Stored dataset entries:
-- Start --

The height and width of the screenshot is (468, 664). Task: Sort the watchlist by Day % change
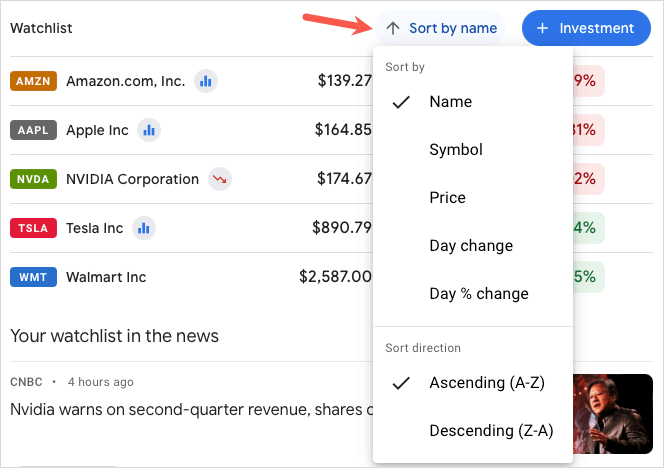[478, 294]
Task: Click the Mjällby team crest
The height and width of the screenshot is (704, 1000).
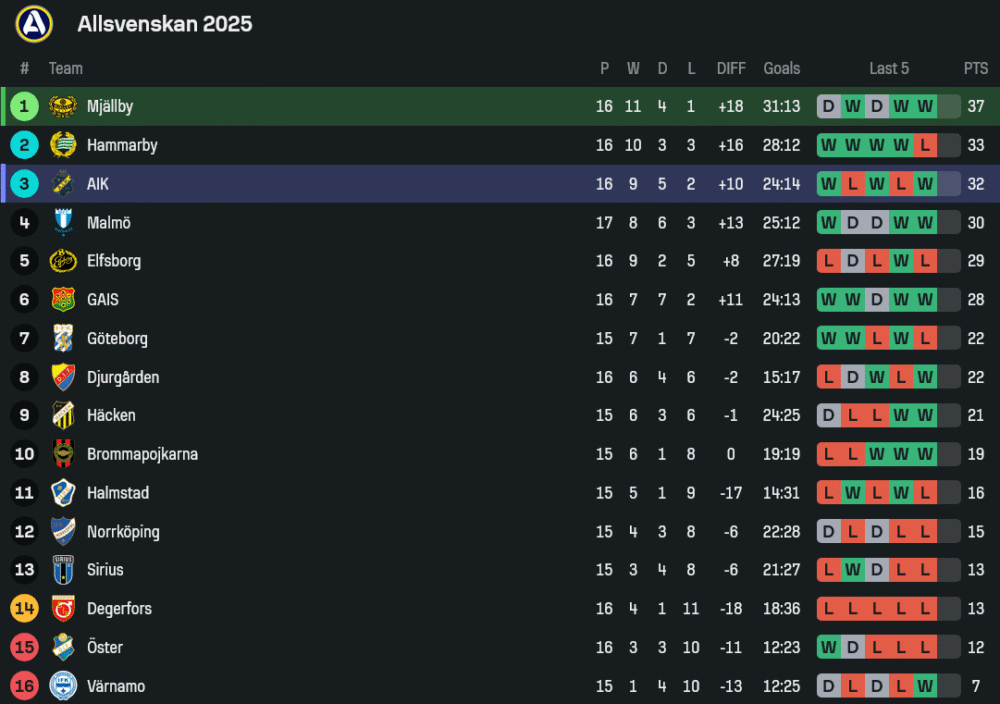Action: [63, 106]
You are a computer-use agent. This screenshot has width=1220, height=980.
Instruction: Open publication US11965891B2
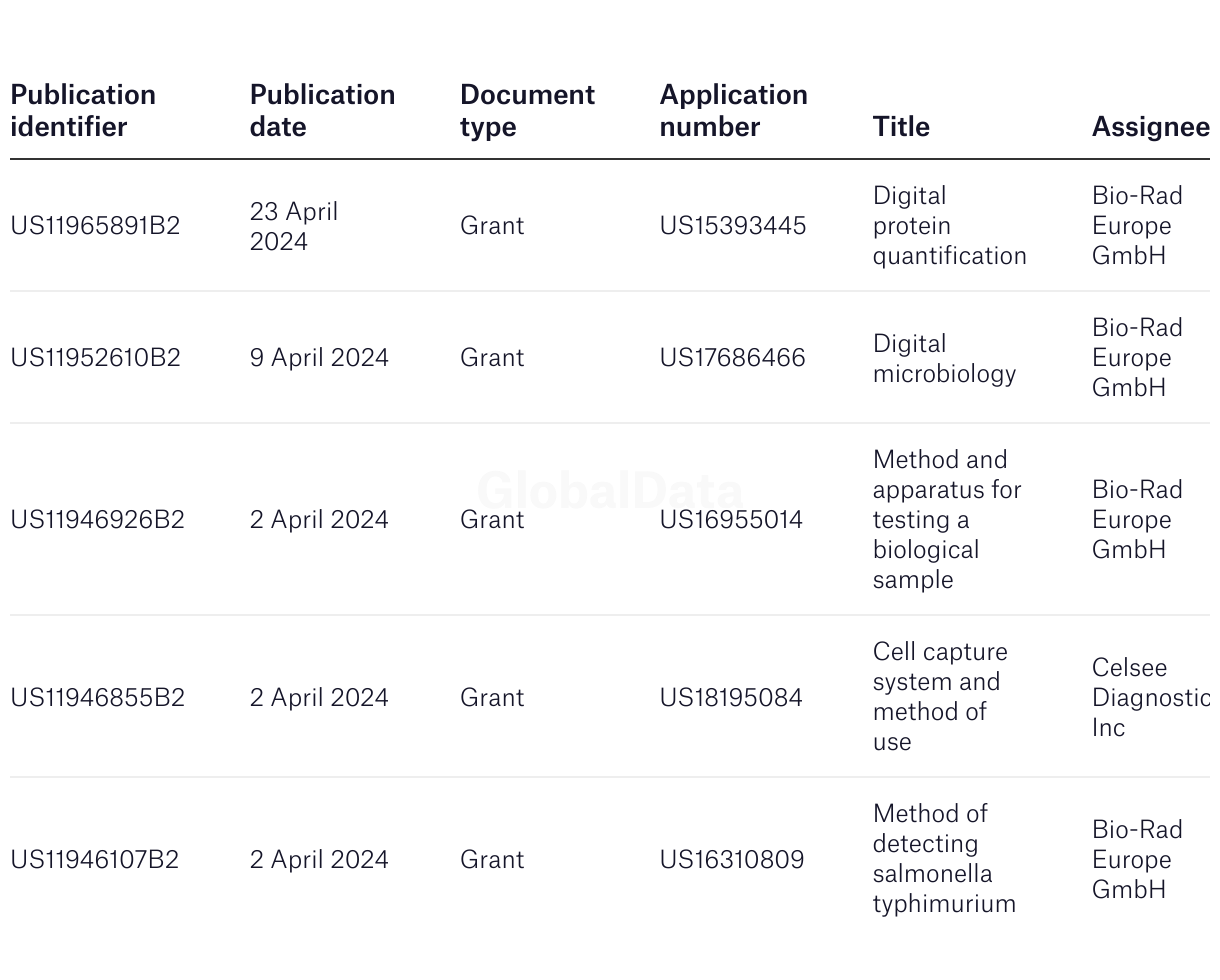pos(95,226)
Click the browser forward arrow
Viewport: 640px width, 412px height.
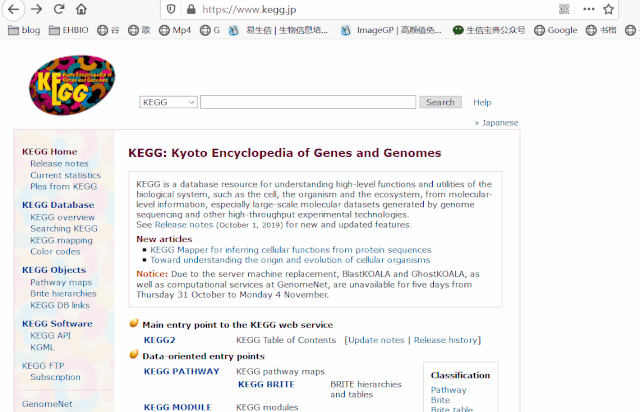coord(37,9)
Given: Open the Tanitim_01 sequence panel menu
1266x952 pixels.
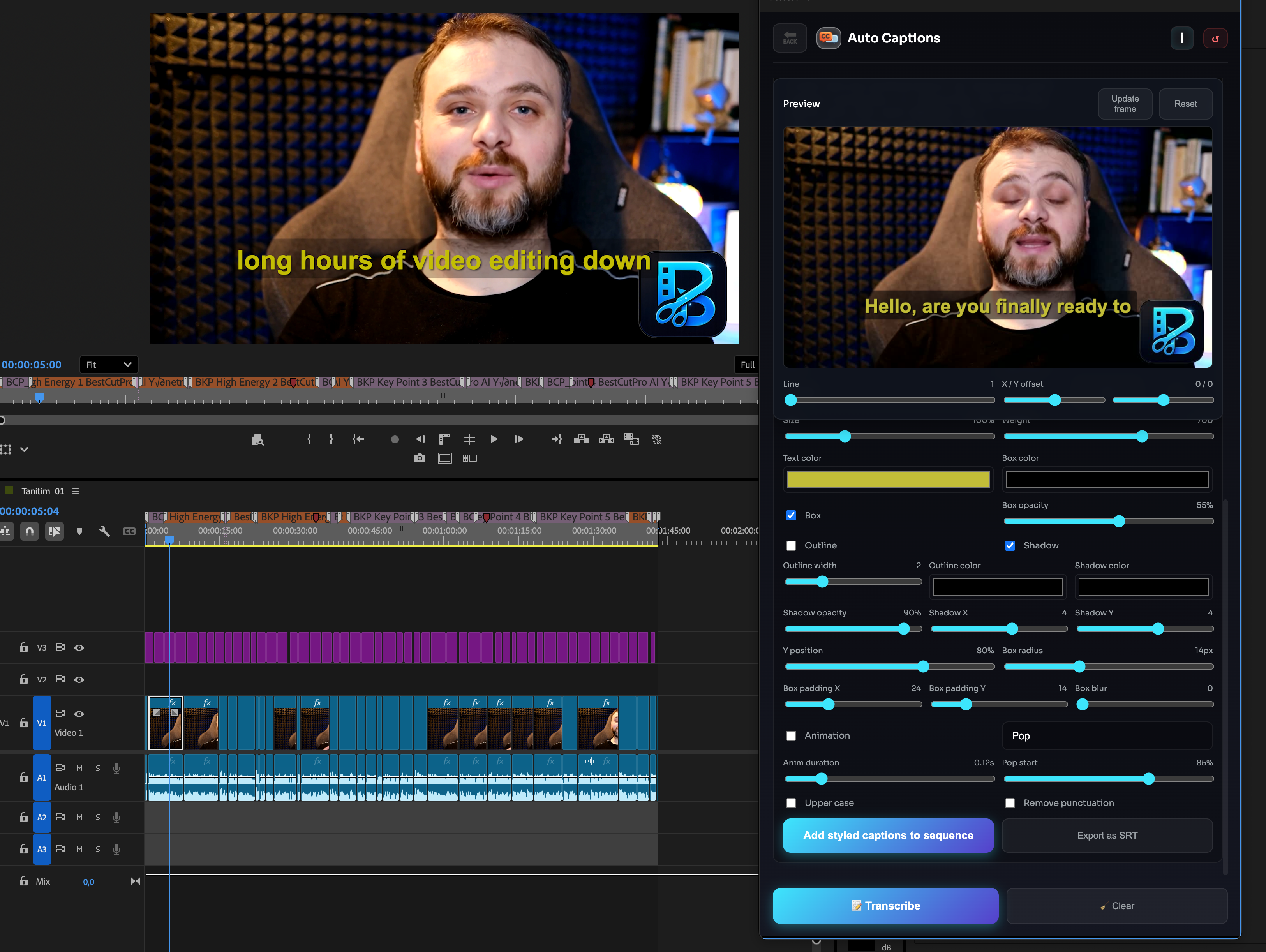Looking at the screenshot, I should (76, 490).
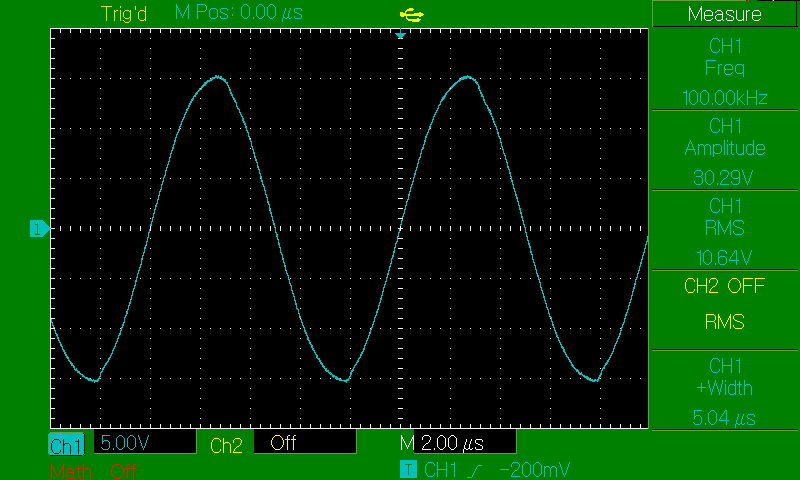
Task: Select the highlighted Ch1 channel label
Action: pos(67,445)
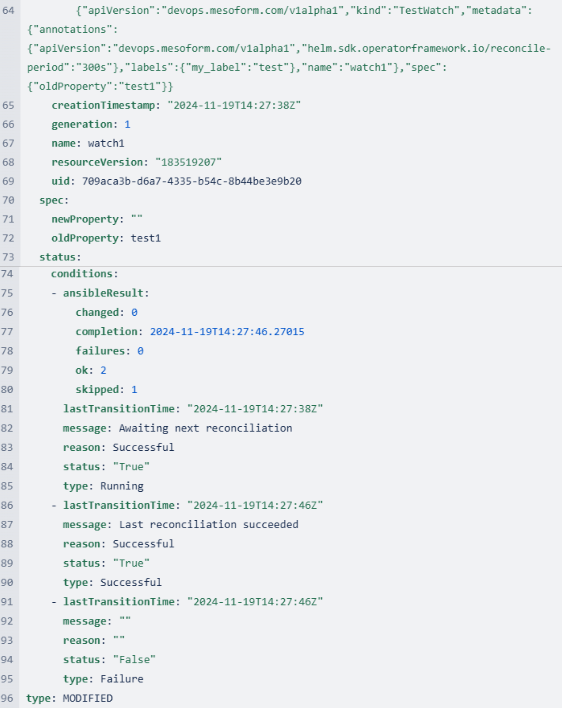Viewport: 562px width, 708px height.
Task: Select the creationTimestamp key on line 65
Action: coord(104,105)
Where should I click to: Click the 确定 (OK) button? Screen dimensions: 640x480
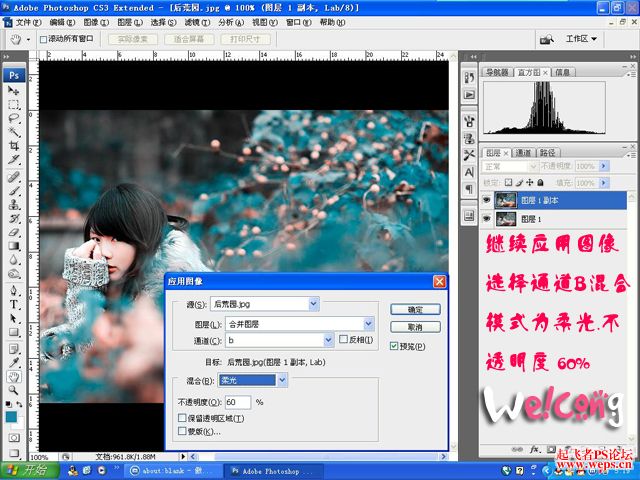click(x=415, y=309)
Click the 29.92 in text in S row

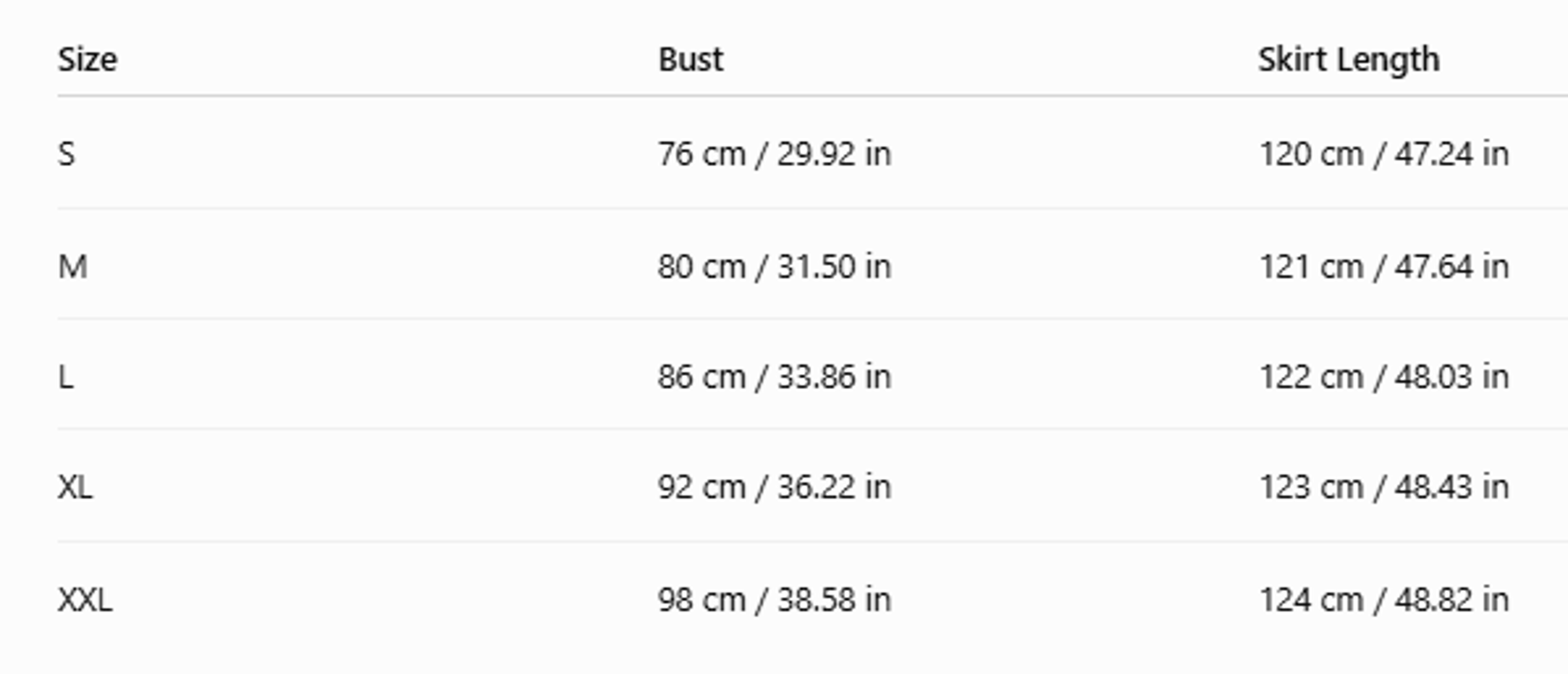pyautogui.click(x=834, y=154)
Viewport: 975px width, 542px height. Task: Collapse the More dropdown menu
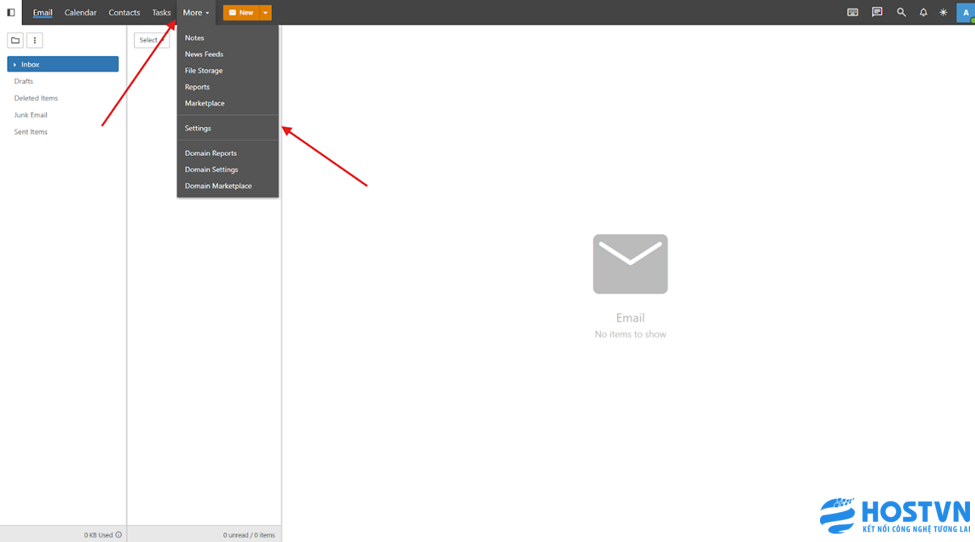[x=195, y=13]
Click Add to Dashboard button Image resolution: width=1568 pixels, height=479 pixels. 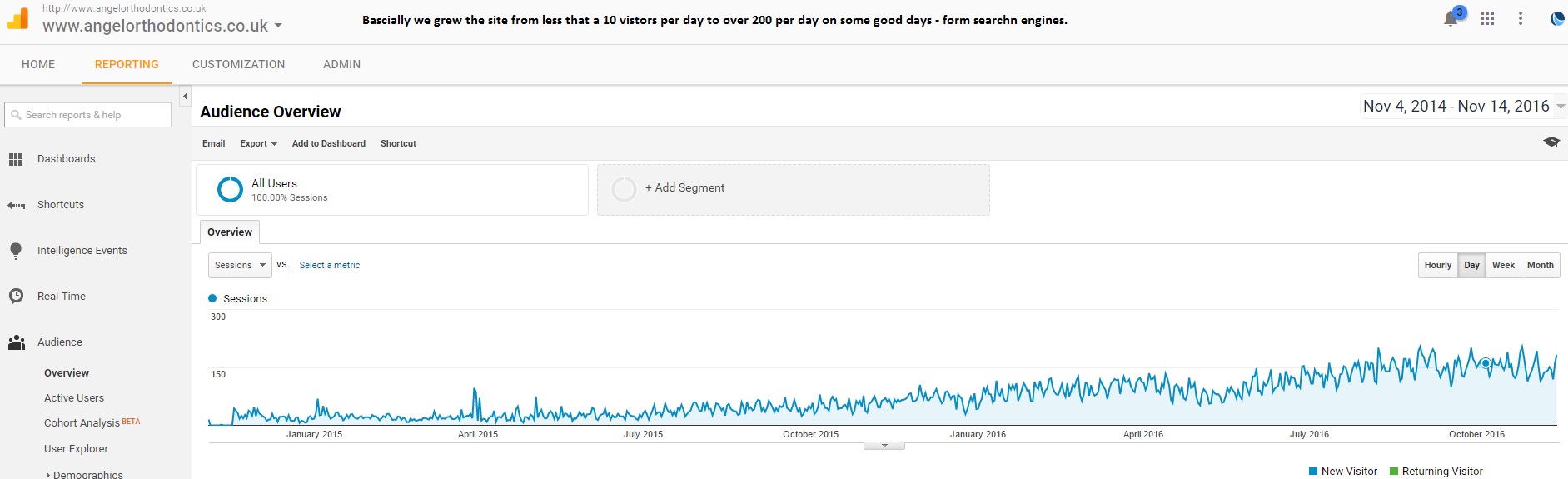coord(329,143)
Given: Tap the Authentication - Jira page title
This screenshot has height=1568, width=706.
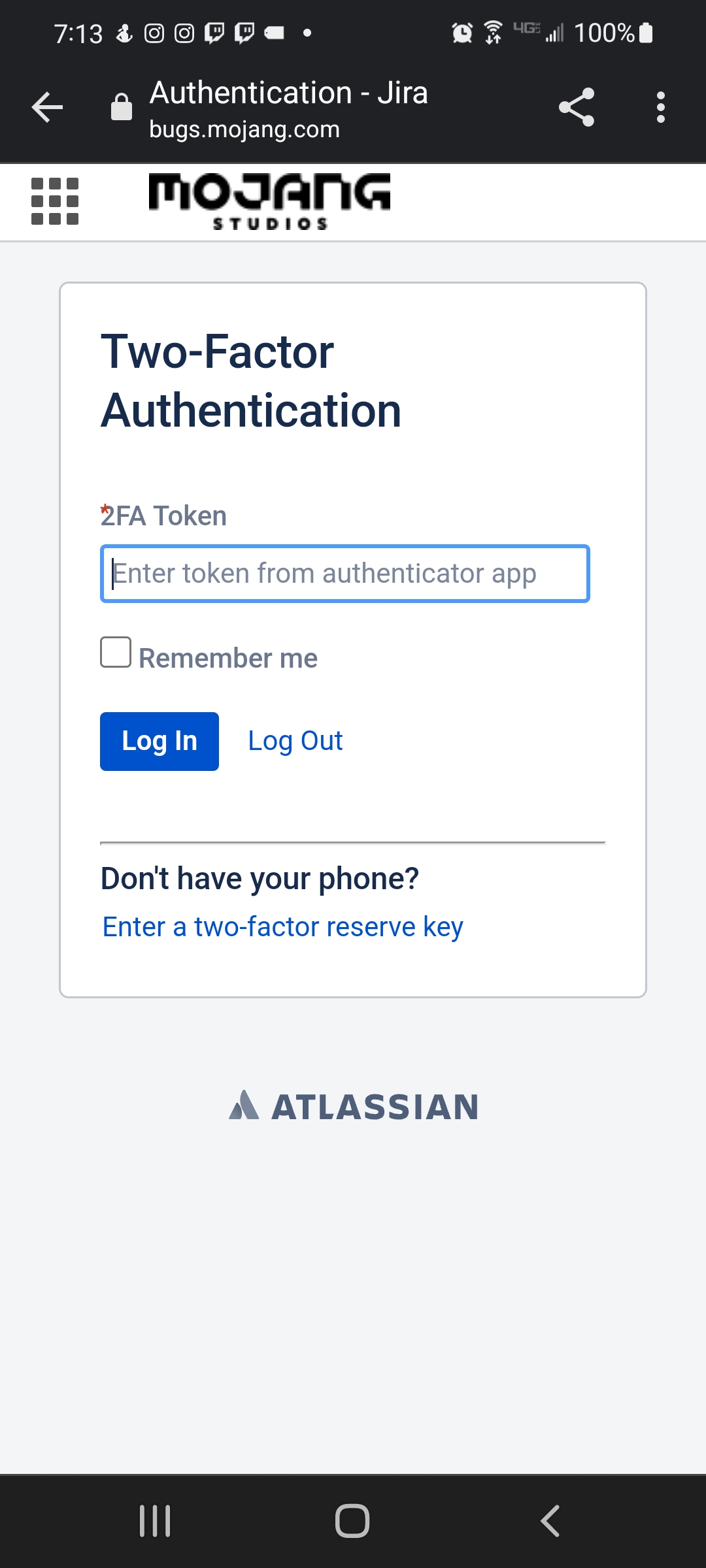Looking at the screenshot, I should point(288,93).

-- End --

> _Objective_:
Lay out the data as a numbered list, starting from its first line and running through the line that contains "Action: coord(104,105)", with both ends included. Omit blank lines and leave the pictures out.

> _Task answer_:
1. The height and width of the screenshot is (468, 664). Task: Sort the watchlist by Day % change
2. [478, 294]
3. Task: Click the Mjällby team crest
4. The height and width of the screenshot is (704, 1000).
5. Action: [63, 106]
6. You are a computer-use agent. This screenshot has width=1220, height=980.
7. Instruction: Open publication US11965891B2
8. pos(95,226)
9. Click the browser forward arrow
10. Viewport: 640px width, 412px height.
11. coord(37,9)
12. Given: Open the Tanitim_01 sequence panel menu
13. 1266x952 pixels.
14. Looking at the screenshot, I should (76, 490).
15. Task: Select the highlighted Ch1 channel label
16. Action: pos(67,445)
17. Viewport: 562px width, 708px height.
18. Task: Select the creationTimestamp key on line 65
19. Action: coord(104,105)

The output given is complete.